It was discovered that mumble created its database file (~/.local/share/data/Mumble/.mumble.sqlite) with insecure world-readable permissions. If the user had (non-default) permissions on their home directory, another local user could obtain password and configuration settings from the database file [1]. This has been corrected in upstream git [2] and is reported as affecting 1.2.3 and earlier. [1] https://bugs.launchpad.net/ubuntu/+source/mumble/+bug/783405 [2] https://github.com/mumble-voip/mumble/commit/5632c35d6759f5e13a7dfe78e4ee6403ff6a8e3e
This has been assigned CVE-2012-0863: http://seclists.org/oss-sec/2012/q1/433
Created mumble tracking bugs for this issue Affects: fedora-all [bug 791058]

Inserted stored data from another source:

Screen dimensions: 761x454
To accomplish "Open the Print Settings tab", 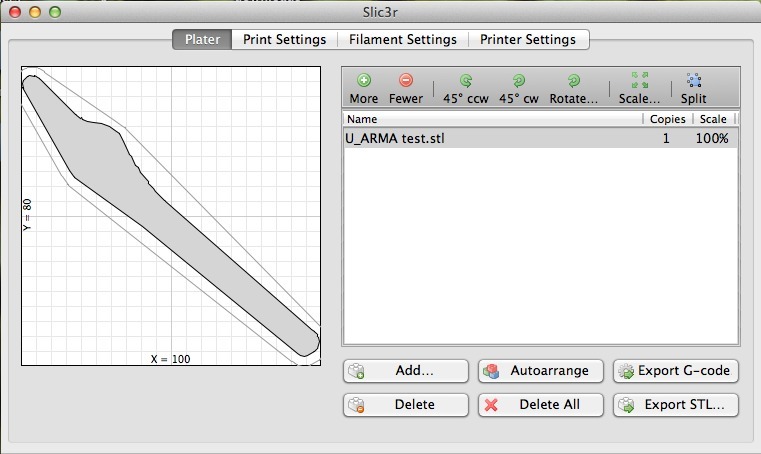I will 283,40.

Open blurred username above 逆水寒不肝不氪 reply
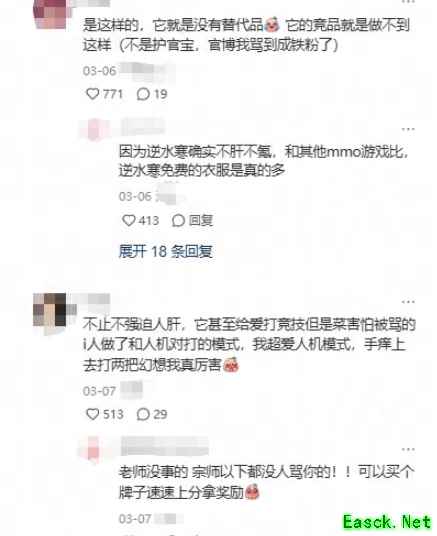[143, 126]
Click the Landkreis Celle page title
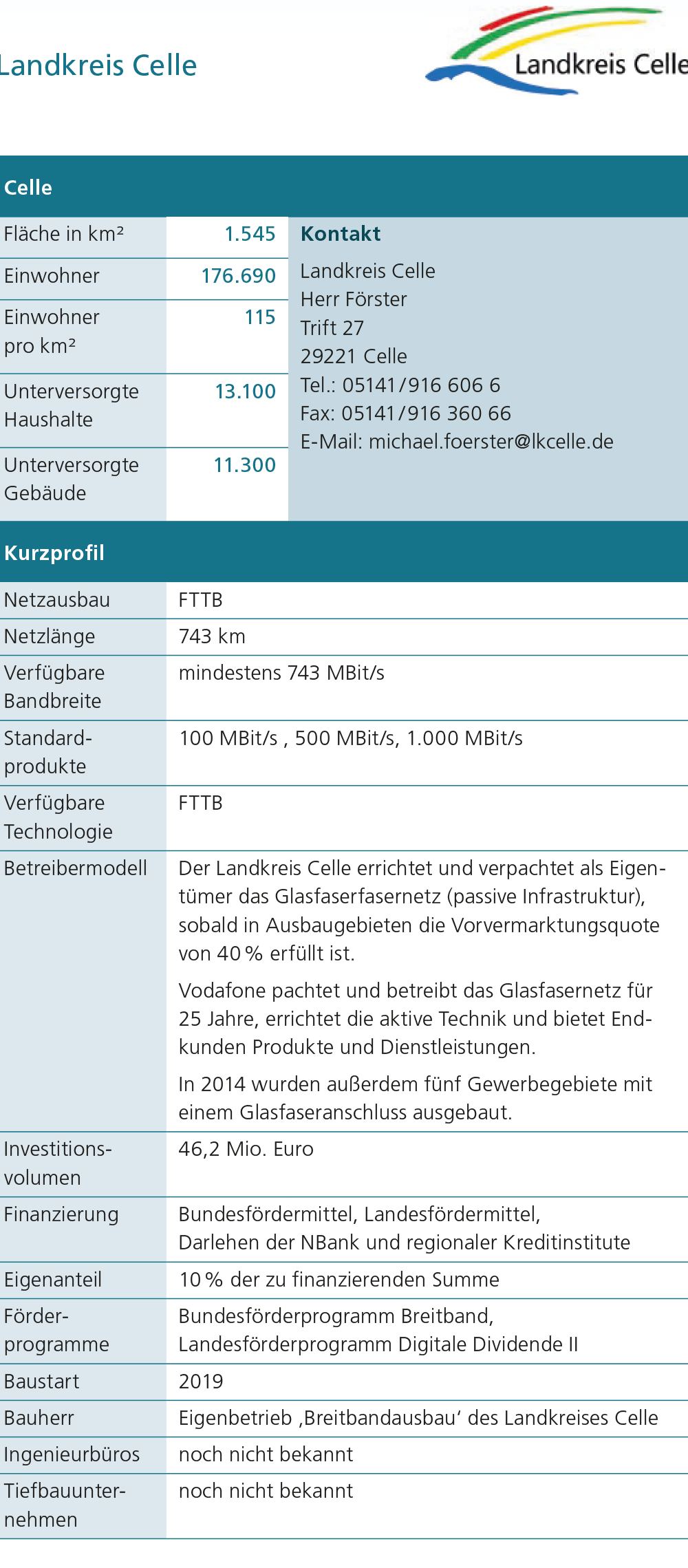 [x=98, y=66]
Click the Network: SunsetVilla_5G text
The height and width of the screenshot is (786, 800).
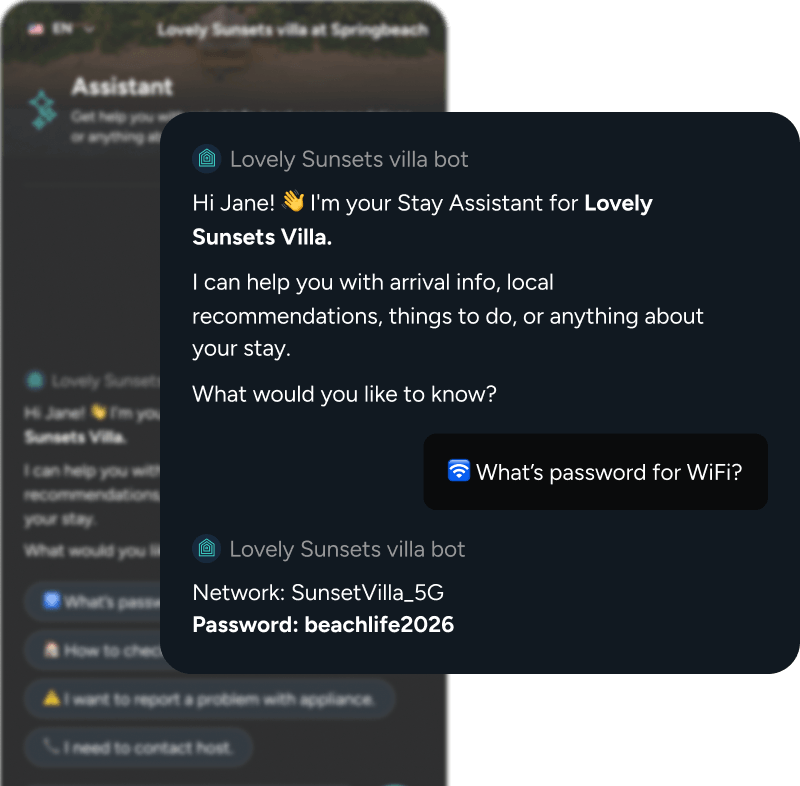click(x=318, y=593)
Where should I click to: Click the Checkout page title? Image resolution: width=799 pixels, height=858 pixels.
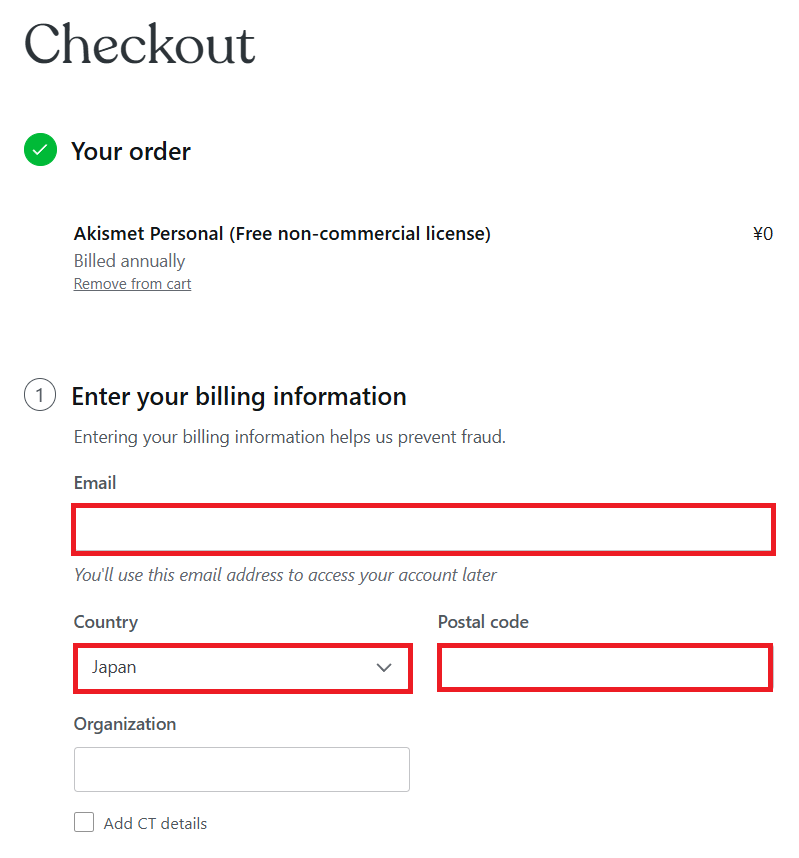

mumble-1.2.3-5.fc16.1 has been pushed to the Fedora 16 stable repository. If problems still persist, please make note of it in this bug report.
mumble-1.2.3-4.fc15.1 has been pushed to the Fedora 15 stable repository. If problems still persist, please make note of it in this bug report.
mumble-1.2.3-7.fc17.1 has been pushed to the Fedora 17 stable repository. If problems still persist, please make note of it in this bug report.